Mario volvió a tragar saliva antes de reanudar su relato. Si quería sobrevivir, sus palabras debían sonar tan sinceras como convincentes. Disponía de quince minutos para salvar el pellejo o firmar su certificado de defunción. Un tiempo breve que debía aprovechar con la intensidad y determinación propia de los más fuertes.
—Estuve en casa de Arturo, nuestro padre, poco antes de que muriese —reveló—. Hubiera podido interrogarle sobre la verdad de nuestra relación cuando vio la cruz en mi despacho, pero no era el lugar adecuado. La oficina estaba repleta de gente, y los clientes con quienes había concertado cita aguardaban impacientes su turno. Así que simulé una avería del sistema informático y prometí llevarle a su domicilio la documentación que él había venido a buscar. Me citó a las ocho de la tarde, y acudí allí como tantas otras veces. Solíamos repasar diversos temas financieros y después aprovechábamos para charlar de la vida en general y de nada en particular, saboreando una copa de vino.
»Aquella tarde, la última que pasamos juntos, no la podré olvidar jamás. Al entrar en su casa lo encontré solo, cariacontecido y con la mirada perdida. Había despachado al servicio, tal como solía hacer los fines de semana, pero algo raro flotaba en el ambiente. Su semblante mostraba un aspecto mucho peor que por la mañana, y parecía, literalmente, un hombre hundido. A la sensación de naufragio se unió la oscuridad. Un corte eléctrico en un tramo entero de la calle quiso que nuestro último encuentro tuviera como único testigo la tenue luz de una vela. Desde la perspectiva del tiempo, resulta inevitable suponer que antes de mi llegada recibió noticias de la colosal estafa perpetrada por Madoff. El castillo de naipes construido durante treinta años de engaños estaba a punto de derrumbarse arrastrando en su caída a victimas tan ilustres como mi apesadumbrado anfitrión. Yo no tenía forma de saberlo en aquellos momentos, por lo que atribuí su estado a la cruz de esmeraldas que había visto en mi oficina. No descarto que la joya influyera en hacer más grande su desolación, pues hay culpas que no se lavan ni con el transcurso del tiempo. Sea como fuere, aquello me brindaba la oportunidad de forzarle a revelar las escabrosas circunstancias que envolvían mi vida y su pasado.

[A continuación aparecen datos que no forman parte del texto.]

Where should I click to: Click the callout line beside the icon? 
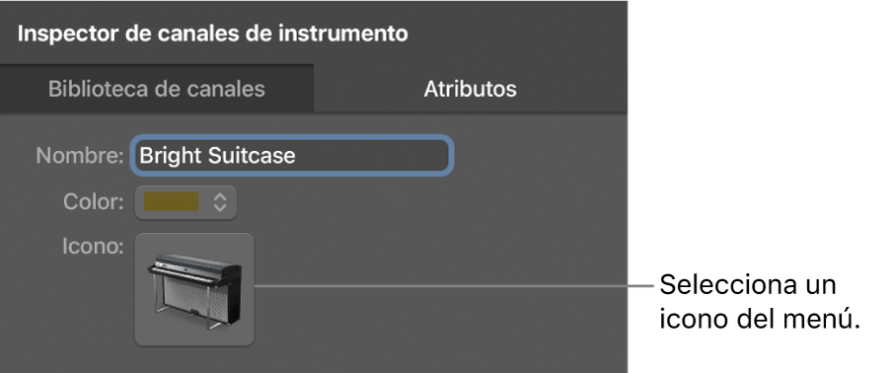point(454,286)
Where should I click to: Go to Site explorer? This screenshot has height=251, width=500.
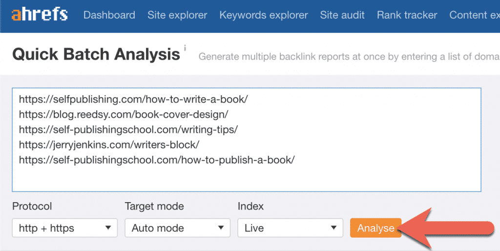click(177, 15)
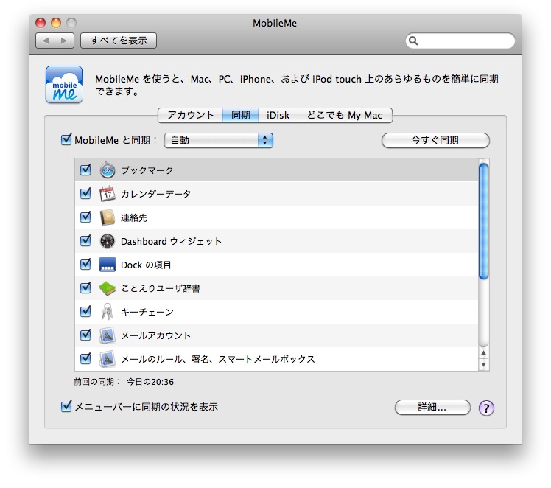Click the 詳細... button

432,407

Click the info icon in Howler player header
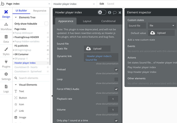pyautogui.click(x=110, y=13)
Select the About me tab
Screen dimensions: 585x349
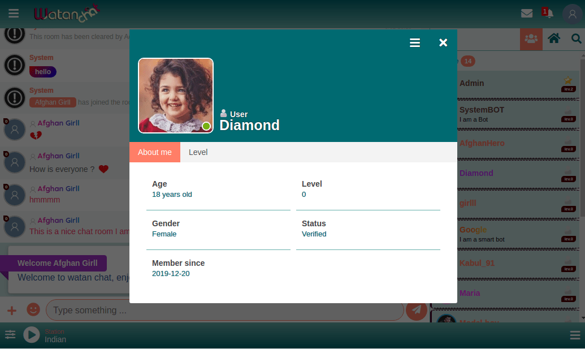pos(154,152)
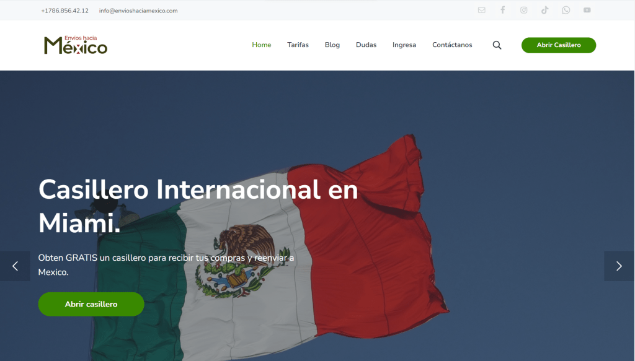Open the Facebook social icon

click(502, 10)

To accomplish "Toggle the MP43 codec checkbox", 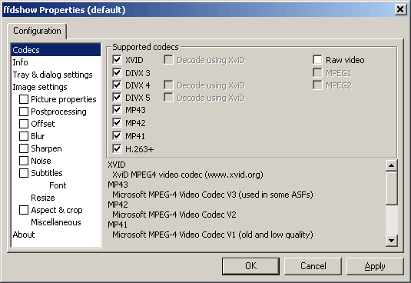I will point(117,110).
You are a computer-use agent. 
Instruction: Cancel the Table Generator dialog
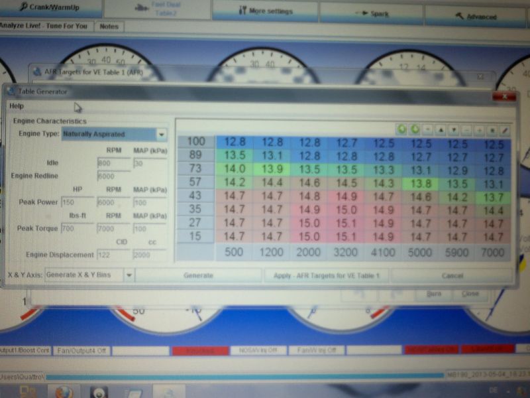[x=451, y=275]
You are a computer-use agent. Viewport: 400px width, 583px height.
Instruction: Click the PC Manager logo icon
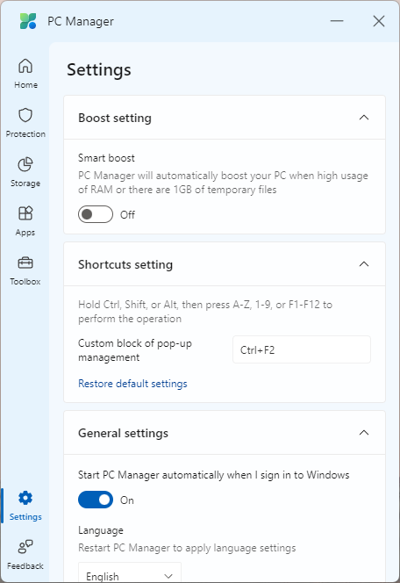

»Así pues, como quien descarga una metralla de perdigones sobre un animal enjaulado, le pregunté: “Tú eres mi padre, ¿verdad?”. Arturo, así le solía llamar yo, inclinó la cabeza y se tapó la cara con las manos. Después, volvió a mostrar su rostro a la luz de la única vela que iluminaba el salón de su mansión y me miró un largo rato antes de confesar que sí, que yo era su hijo.
Brisa repasó los rasgos que la unían a Mario. Ambos tenían el pelo rubio y la frente despejada, como su padre. Sin embargo, los ojos eran muy distintos. Los de Mario, grandes y azules, como los que exhibía Brigitte en la foto que había visto en casa de Joan Puny. Los suyos, en cambio, eran verdes y achinados. Resultaba innegable que Mario, al igual que ella, tenía unos labios carnales, sensuales, pero el dato no le pareció concluyente, pues la curva que dibujaban era distinta. También diferían sus narices, en forma y tamaño, pero no era menos cierto que ambos compartían un rostro anguloso de estructura felina, similar al de su padre. Los registros del trust en Gozo hubieran podido ayudarla a determinar si el hombre al que estaba interrogando era su hermano, pero Malta quedaba muy lejos. Brisa decidió supeditar su juicio al relato de Mario.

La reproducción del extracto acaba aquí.